The median time between belamaf doses in DREAMM-7 and DREAMM-8 increased from the initial protocol-defined 3 and 4 weeks, respectively, to a median of 8 to 12 weeks in both studies by 9 months; however, interpatient variability was high (Figure 3). In DREAMM-8, protocol-recommended reduction in dosing frequency to every 8 weeks resulted in a proactive extension of dosing intervals, leading to a longer median dosing interval than that in DREAMM-7. The relative dose intensity of belamaf, which is the ratio of the amount of drug administered to the amount planned for a fixed time period, was 51% and 52% in DREAMM-7 and DREAMM-8, respectively, mostly due to per-protocol belamaf dose modifications.^1,2 The median relative dose intensity of belamaf decreased at later time points in both studies (supplemental Table 8) because median dosing intervals increased with time on treatment. Patients in the BVd and BPd arms received a median of 9.0 and 6.0 infusions of belamaf per patient, respectively (supplemental Table 9); the median total exposure to any study treatment was 15.9 months in the BVd arm and 16.5 months in the BPd arm.^1,2 

In patients with normal baseline visual acuity, the prevalence of a reduction to bilateral 20/50 or worse (Figure 3) and ocular ARs (supplemental Figure 2) were generally low, with the highest prevalence in the first 3 months.

● ● ● ●

> _Exercise tasks_:
[A] Reproduce the passage on belamaf dosing word for word from "In patients with" to "first 3 months.".
[B] Does the passage on belamaf dosing support each statement below? Answer yes or no for each, and quote the words that decide it.
(i) The relative dose intensity of belamaf in DREAMM-7 was 51%.
(ii) Patients in the BPd arm received a median of 9.0 infusions of belamaf per patient.
(iii) Among patients with normal baseline visual acuity, ocular ARs were most prevalent in the first 3 months.
[C] Continue the passage on belamaf dosing and ocular effects, starting after its last sentence.
Nothing in the data matters for this work.

> _Information shown_:
● ● ● ●

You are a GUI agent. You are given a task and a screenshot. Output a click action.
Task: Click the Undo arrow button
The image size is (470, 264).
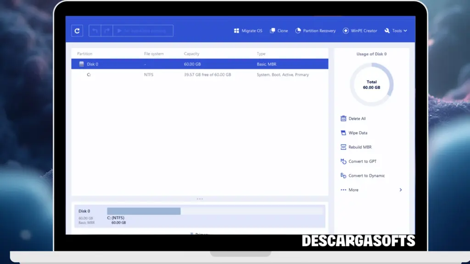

● ● ● ●

> _Answers by item_:
[A]
In patients with normal baseline visual acuity, the prevalence of a reduction to bilateral 20/50 or worse (Figure 3) and ocular ARs (supplemental Figure 2) were generally low, with the highest prevalence in the first 3 months.

[B]
(i) Yes: "was 51% and 52% in DREAMM-7 and DREAMM-8, respectively"
(ii) No: "Patients in the BVd and BPd arms received a median of 9.0 and 6.0 infusions of belamaf per patient, respectively"
(iii) Yes: "with the highest prevalence in the first 3 months"

[C]
In patients with normal baseline visual acuity, discontinuation rates due to ocular events remained low at all time points; discontinuations occurred even more infrequently after the first few months in both trials (Figure 3). Overall, 22 patients (9%) discontinued BVd due to ocular events after a median of 5 doses (range, 2-37) of belamaf; ocular events leading to discontinuation resolved in 15 and were ongoing in 7 at the data cutoff, with follow-up ending at the time the patient died or at study withdrawal (supplemental Table 10). The 14 patients (9%) who discontinued BPd due to ocular events did so after a median of 3 doses (range, 1-7) of belamaf; ocular events leading to discontinuation resolved in all 14 patients at the data cutoff.

As described above, the median time to onset of the first grade ≥2 OEF was ∼5 to 6 weeks. The median time to response (partial response [PR] or better) was ∼6 (range, 3-36) and ∼5 weeks (range, 4-40) with BVd and BPd, respectively, and the median time to best response was ∼19 (range, 3-140) and ∼24 weeks (range, 4-112), respectively. Most patients who had a response (PR or better) on BVd or BPd required dose modifications. Overall, 97% and 99% of responders in DREAMM-7 and DREAMM-8, respectively, had a dose delay, with most (74%) having ≥3 delays and a median duration of delay of ∼8 weeks (BVd [range, 0.14-105]; BPd [range, 0.14-140]; Table 3). In the BVd and BPd arms, 91% and 92% of patients with grade ≥2 OEFs, respectively, continued belamaf, with a median of 8 and 5 additional doses after the onset of the first event; 93% and 88% who continued belamaf had a PR or better (supplemental Table 11).

In patients requiring extended dose delays (>2 cycles), responses were achieved, maintained, or deepened during or after the first dose delay, including in those who had a dose delay after 1 to 2 doses of belamaf (Figure 4). Most patients with an extended dose delay had a PR or better before the first extended dose delay: 89% in the BVd arm and 87% in the BPd arm. The percentage of patients with a very good PR or better increased from 45% to 75% and from 55% to 87% after the first extended dose delay in DREAMM-7 and DREAMM-8, respectively. In patients who had an extended dose delay after 1 to 2 doses of belamaf, few had a response worse than PR or a nonevaluable response before the dose delay: 8 in the BVd arm and 5 in the BPd arm. Most of these patients subsequently had a PR or better: 6 in the BVd arm and 5 in the BPd arm.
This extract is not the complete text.